(Records from a dataset)
----------

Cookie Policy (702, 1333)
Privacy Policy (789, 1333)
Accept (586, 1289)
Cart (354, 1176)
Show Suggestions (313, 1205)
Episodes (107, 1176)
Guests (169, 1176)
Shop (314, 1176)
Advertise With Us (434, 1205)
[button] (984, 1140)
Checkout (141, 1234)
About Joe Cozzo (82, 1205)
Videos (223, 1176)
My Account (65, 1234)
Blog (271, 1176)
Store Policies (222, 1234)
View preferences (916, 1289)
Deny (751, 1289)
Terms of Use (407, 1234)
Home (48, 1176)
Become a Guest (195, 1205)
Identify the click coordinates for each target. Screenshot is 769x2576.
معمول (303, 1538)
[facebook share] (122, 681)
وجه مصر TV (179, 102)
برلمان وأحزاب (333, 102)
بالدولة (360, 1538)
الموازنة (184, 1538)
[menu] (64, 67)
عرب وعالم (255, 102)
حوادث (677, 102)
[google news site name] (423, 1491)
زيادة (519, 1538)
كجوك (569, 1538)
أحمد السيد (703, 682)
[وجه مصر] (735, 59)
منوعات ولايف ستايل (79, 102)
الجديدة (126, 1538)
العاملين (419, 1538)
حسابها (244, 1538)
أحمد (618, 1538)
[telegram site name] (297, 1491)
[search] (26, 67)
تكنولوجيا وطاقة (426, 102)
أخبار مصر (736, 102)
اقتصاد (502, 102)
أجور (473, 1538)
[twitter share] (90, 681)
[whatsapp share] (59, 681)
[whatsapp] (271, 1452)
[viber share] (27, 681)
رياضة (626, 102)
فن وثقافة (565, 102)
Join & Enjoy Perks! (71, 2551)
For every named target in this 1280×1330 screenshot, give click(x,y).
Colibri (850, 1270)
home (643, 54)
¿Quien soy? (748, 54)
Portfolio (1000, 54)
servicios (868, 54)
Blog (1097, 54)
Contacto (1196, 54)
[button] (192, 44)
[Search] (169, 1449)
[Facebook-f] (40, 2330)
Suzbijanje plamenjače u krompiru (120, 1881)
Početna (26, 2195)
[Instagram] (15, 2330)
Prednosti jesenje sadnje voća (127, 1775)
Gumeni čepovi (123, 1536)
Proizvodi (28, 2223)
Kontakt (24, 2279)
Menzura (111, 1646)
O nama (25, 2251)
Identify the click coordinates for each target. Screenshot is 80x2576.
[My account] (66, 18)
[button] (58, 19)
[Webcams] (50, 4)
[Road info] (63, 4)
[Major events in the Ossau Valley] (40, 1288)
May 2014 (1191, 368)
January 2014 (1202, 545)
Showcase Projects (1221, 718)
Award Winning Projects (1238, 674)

----------

In the entries above, find lines with "site" and copy each.

[google news site name] (423, 1491)
[telegram site name] (297, 1491)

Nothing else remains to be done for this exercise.